What this task involves: Records follow. Copy every line with "output".

***** Data records *****

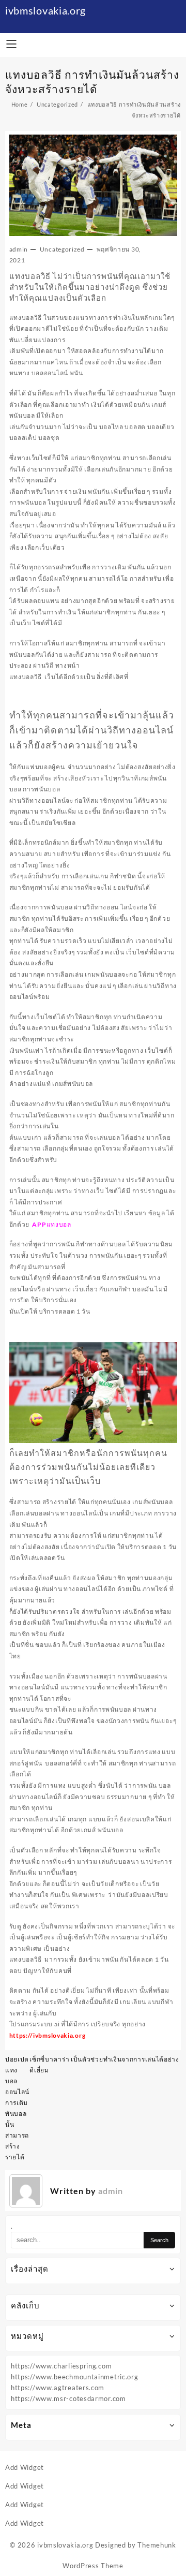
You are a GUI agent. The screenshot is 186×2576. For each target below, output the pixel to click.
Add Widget (24, 2467)
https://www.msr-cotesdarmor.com (68, 2398)
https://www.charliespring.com (61, 2366)
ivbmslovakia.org (45, 10)
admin (18, 249)
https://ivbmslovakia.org (47, 2035)
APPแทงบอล (51, 1224)
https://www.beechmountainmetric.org (74, 2377)
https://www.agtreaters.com (57, 2387)
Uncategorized (62, 249)
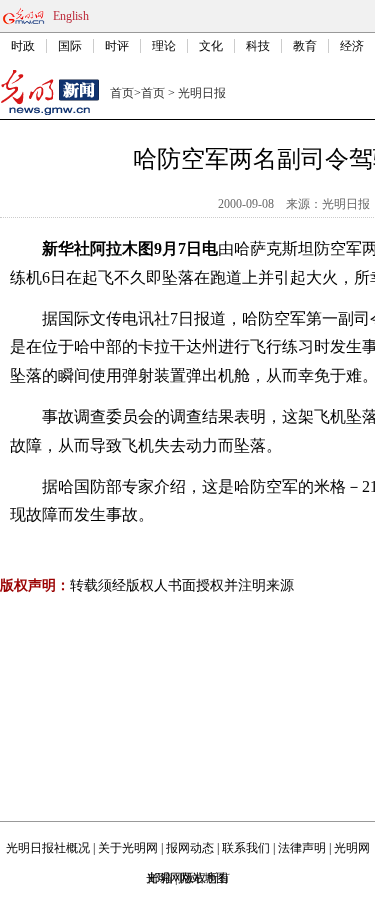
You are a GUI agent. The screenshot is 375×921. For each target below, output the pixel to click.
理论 (164, 46)
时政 (23, 46)
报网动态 (190, 848)
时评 (117, 46)
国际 (70, 46)
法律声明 (302, 848)
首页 (122, 93)
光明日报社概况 (48, 848)
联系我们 (246, 848)
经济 (352, 46)
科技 (258, 46)
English (71, 16)
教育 (305, 46)
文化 (211, 46)
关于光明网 (128, 848)
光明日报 (202, 93)
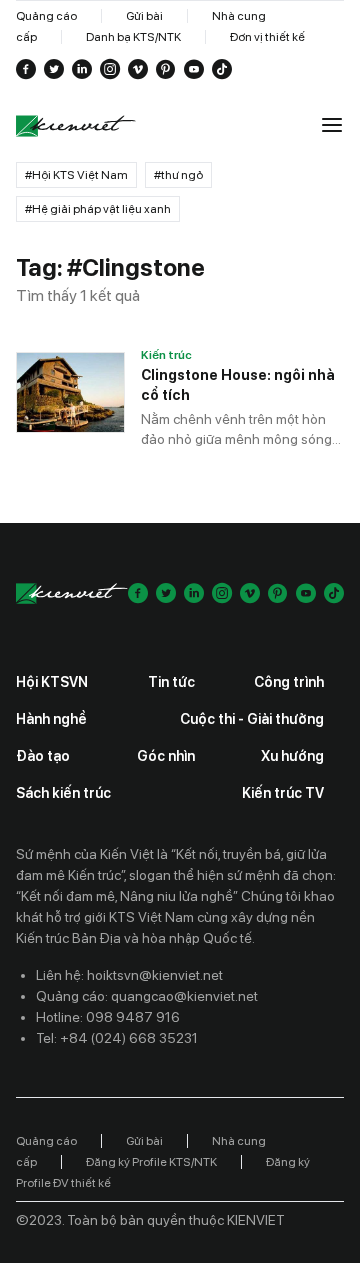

*****

Task response:
You are a GUI agent. The screenshot is 186×2576. For each target below, output the pixel to click.
You are a GUI agent. The screenshot is 375×921. For each target below, output the pixel to click.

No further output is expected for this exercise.